I have heard that cookies are bad for privacy - is that true?

Not true. Cookies are simple text files created for the main purpose of helping your browser process the special features of websites that use cookies. Cookies
help website servers remember you as you navigate from page to page. This simple feature makes e-commerce possible since you don't have to reload your shopping cart every time you leave a page.

Cookies serve the following purposes:

1. Protection – to make sure you are who you claim to be and not another person who managed to get a copy of your password.

2. Quickly determine your identity from page to page and remember the items you put in your shopping cart. This feature is essential for any type of e-commerce.

3. Settings – cookies help the website you're visiting remember the settings you selected on a prior visit.
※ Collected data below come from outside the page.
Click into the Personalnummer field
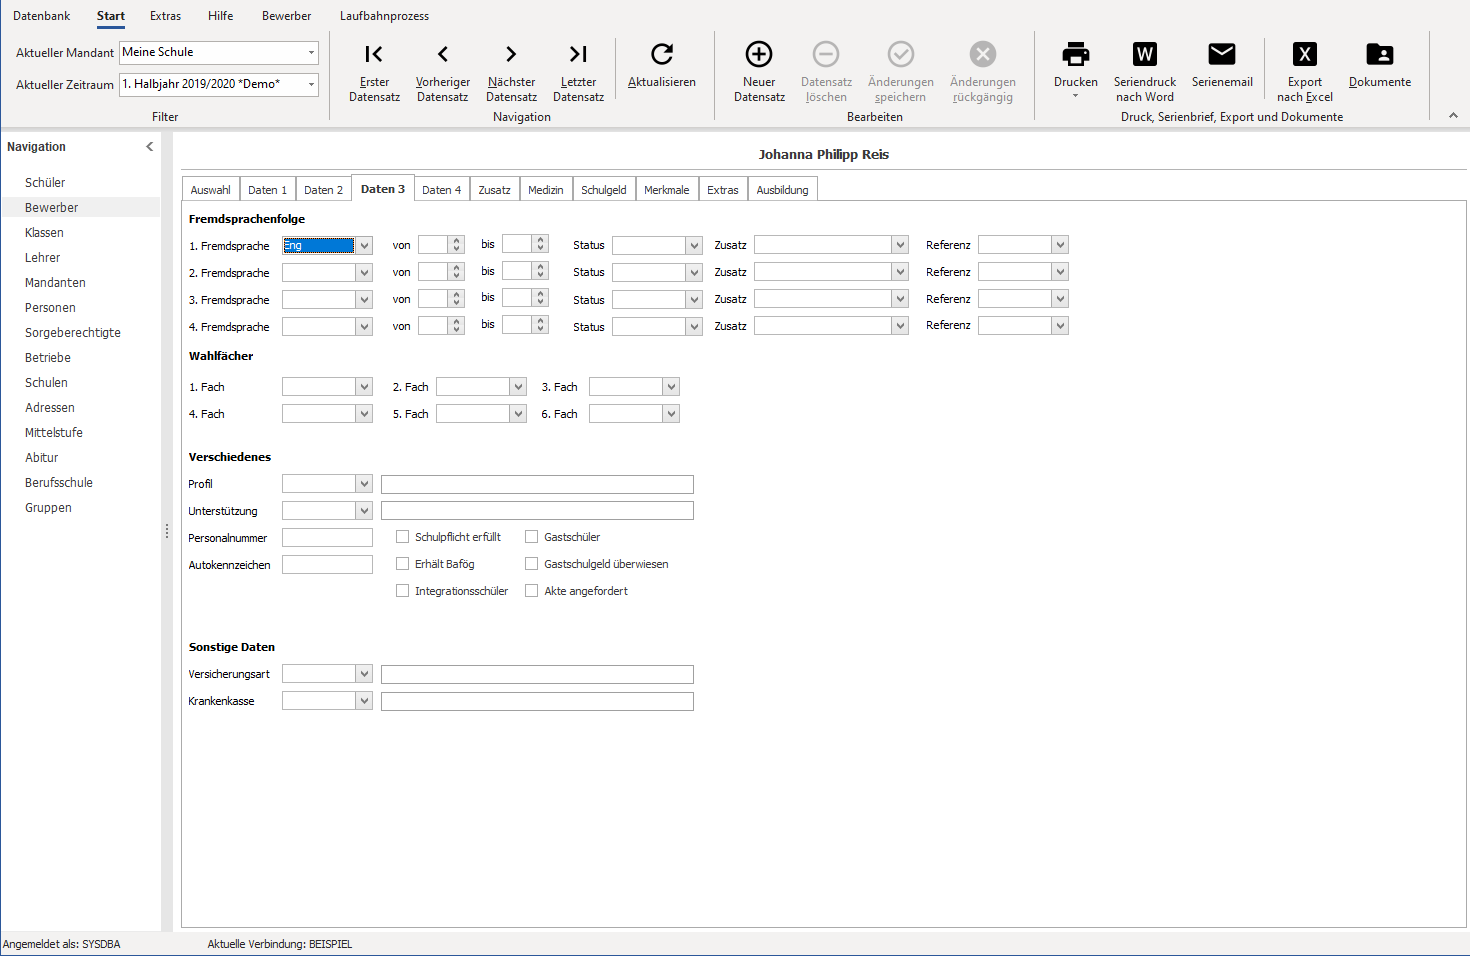Screen dimensions: 1470x956 tap(327, 538)
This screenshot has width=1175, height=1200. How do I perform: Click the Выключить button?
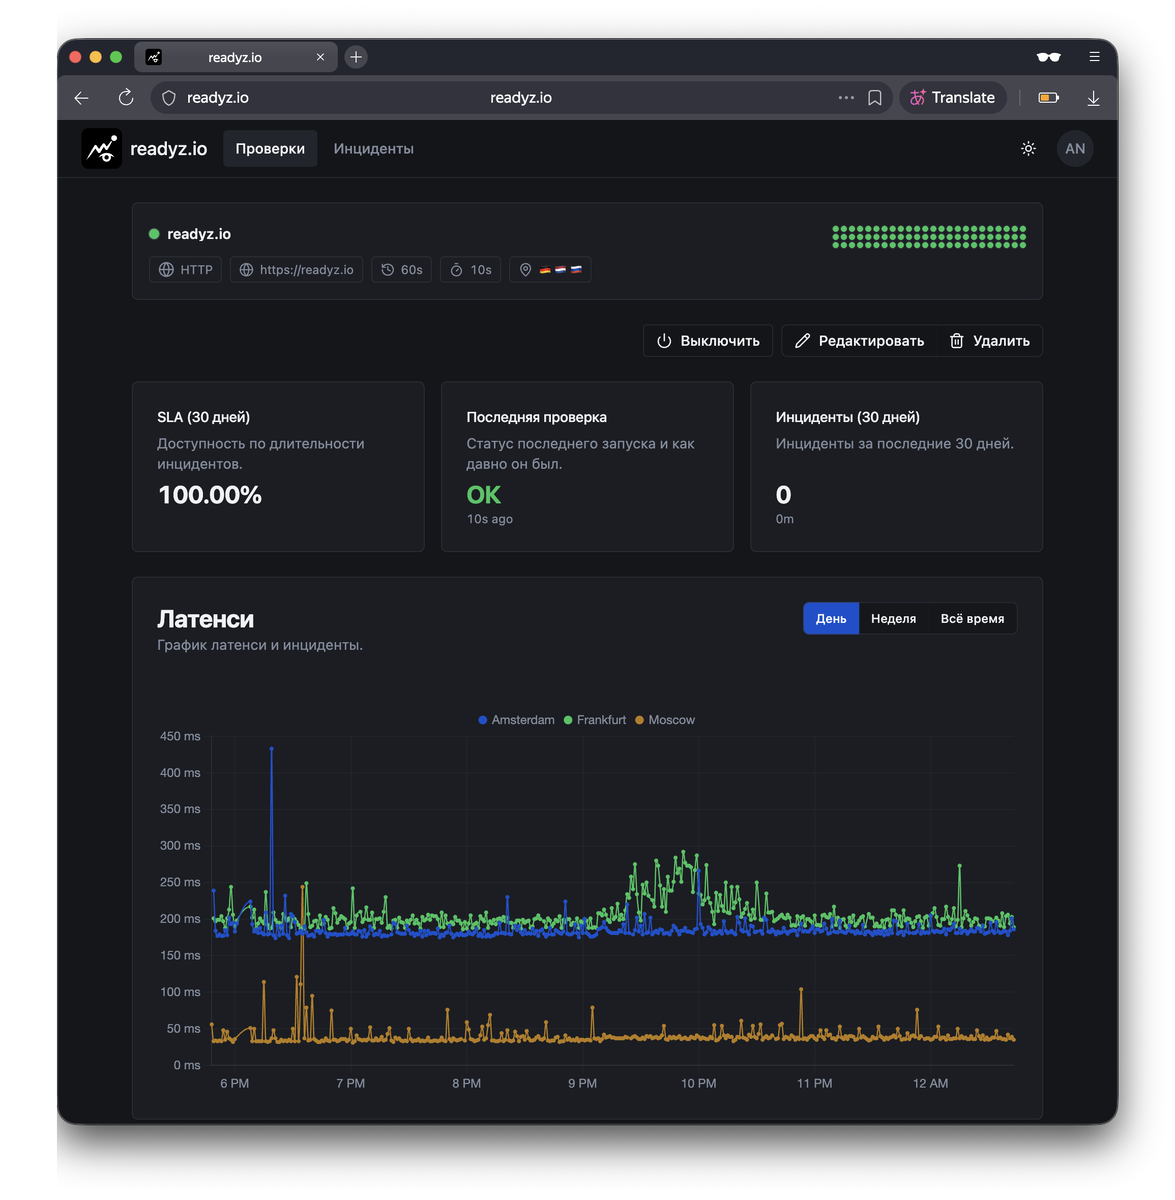(708, 341)
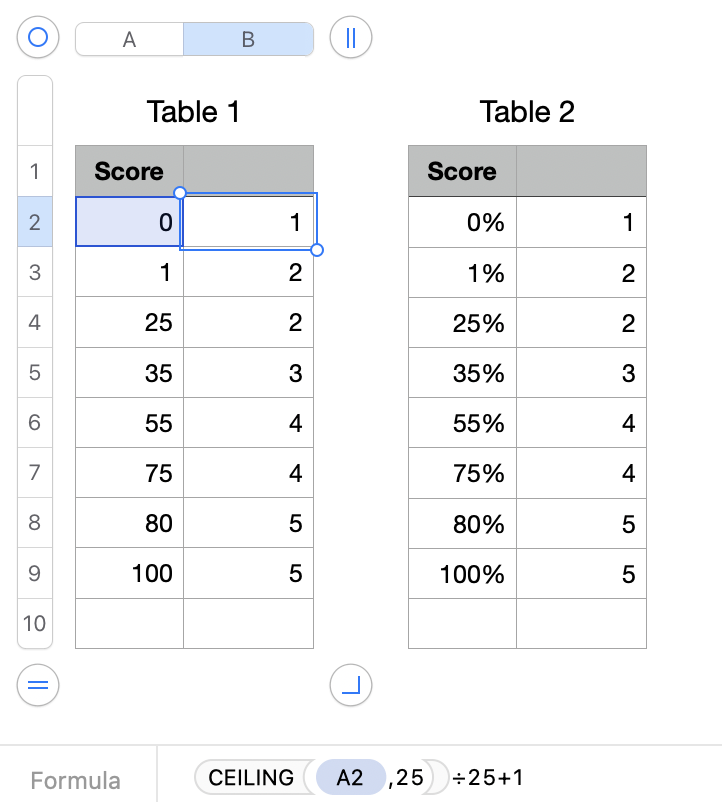Select row 2 header

(x=35, y=222)
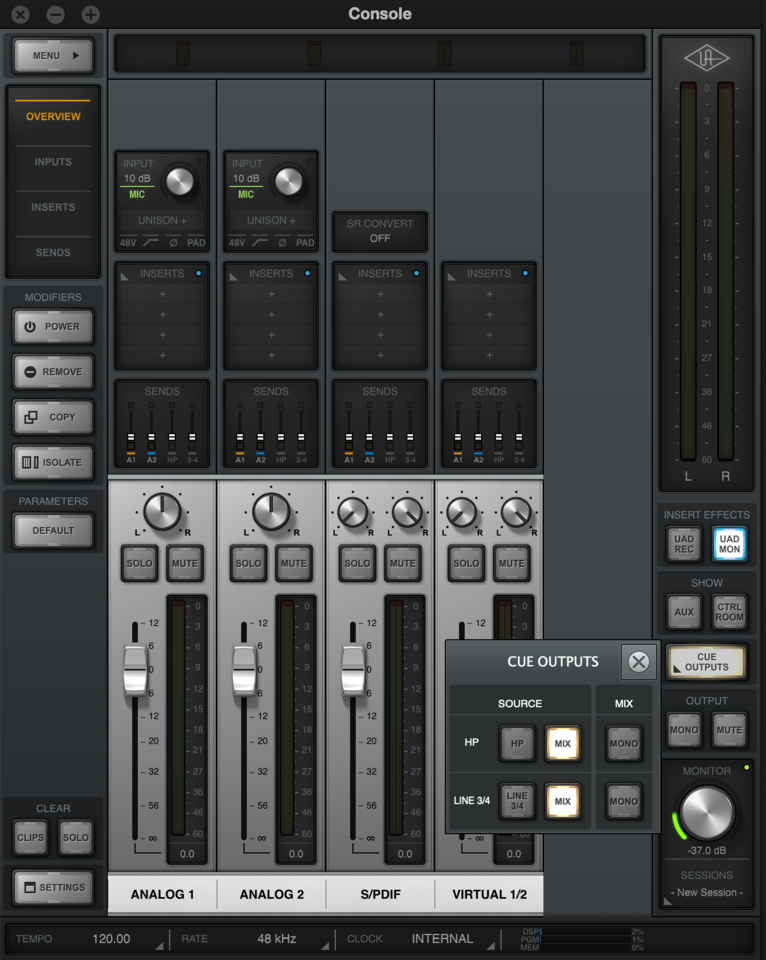Enable 48V phantom power on Analog 1
Screen dimensions: 766x960
[x=127, y=242]
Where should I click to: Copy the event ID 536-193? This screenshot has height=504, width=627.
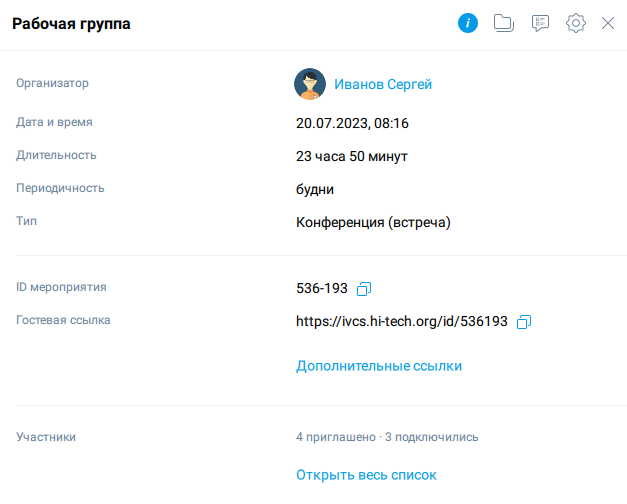point(364,289)
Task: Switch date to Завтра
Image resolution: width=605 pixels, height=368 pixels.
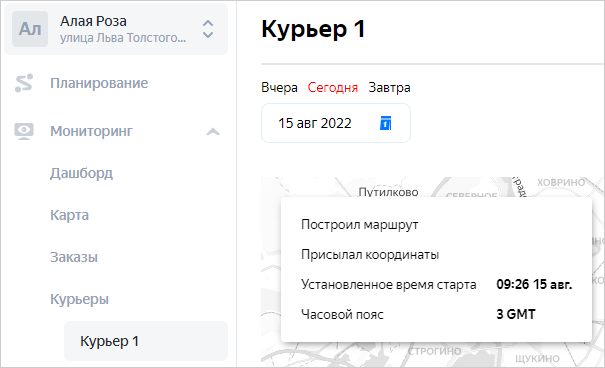Action: point(389,88)
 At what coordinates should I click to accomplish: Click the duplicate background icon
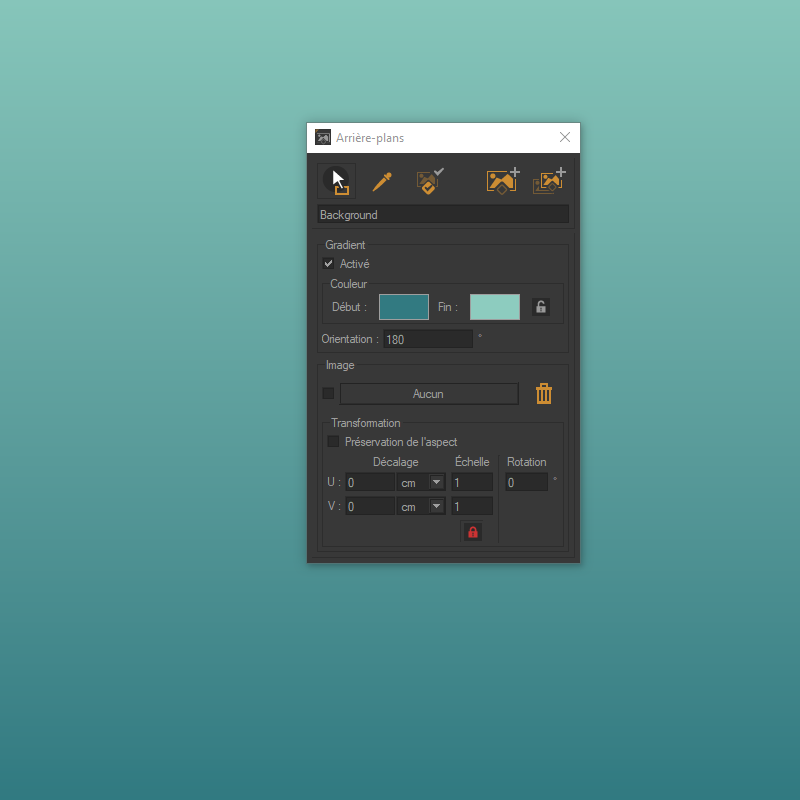[x=549, y=181]
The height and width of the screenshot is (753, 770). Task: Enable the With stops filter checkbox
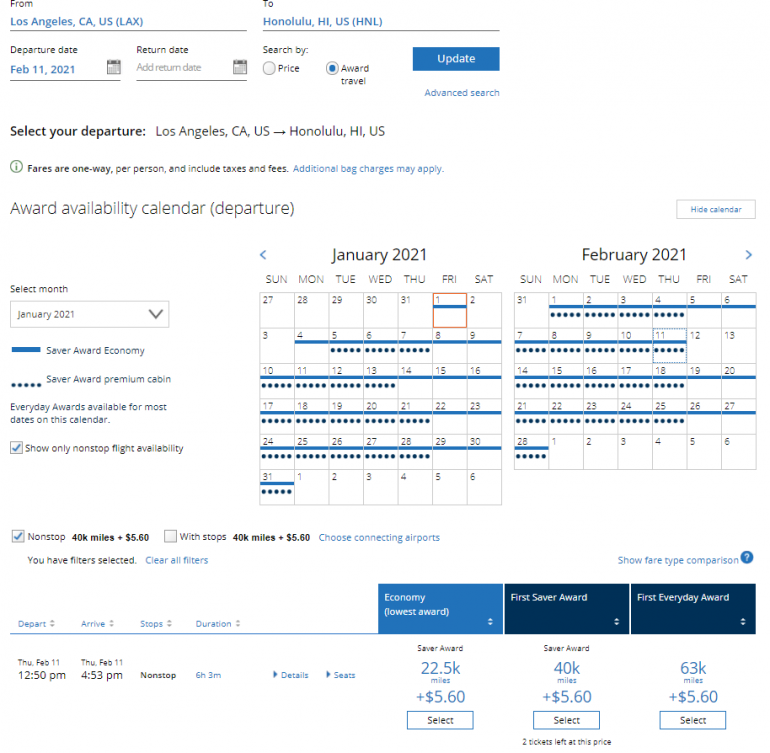click(x=171, y=537)
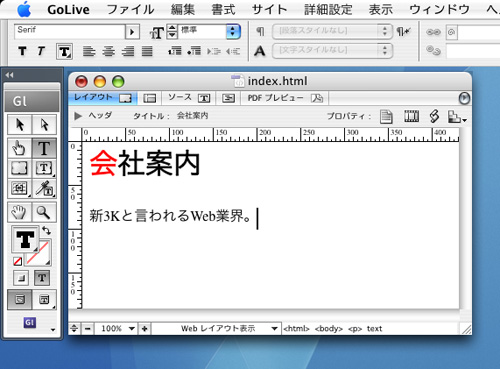Open the サイト menu
Image resolution: width=500 pixels, height=369 pixels.
[x=269, y=9]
This includes themes and language preferences as well as remember login names and passwords for easier entry on future visits.

4. Limit advertising – cookies prevent ad serving scripts from showing annoying popup ads again and again. They also remember your previous pages so you don't see ads geared for first time visitors to those pages again during a session.

Many websites use third party service providers to serve content, ads, and other services. These third parties might service more than one site. Theoretically speaking, the cookies these providers are using might be able to be understood by websites other than the one you're viewing.

I have heard that cookies are bad for privacy - is that true?

This is a myth - cookies are a friendly internet tool primarily used by the advertising and e-commerce industry to make surfing easier and quicker. They have several roles, none of which can compromise your privacy:

  1. Protection - to ensure you are a genuine visitor and not someone else using your password.
  2. Authenticate and speed up your identification and e-commerce transactions.
  3. Recognise preferences e.g. remember user names and passwords for websites.
  4. Cap the frequency of ad serving and to make sure that advertisements are rotated and not duplicated during any one visit to a site

Many websites use the services of other companies to provide the content and services on their website. These third parties may provide content or services to more than one website. If they are using cookies, in theory, they can understand what that cookie does on a number of different sites.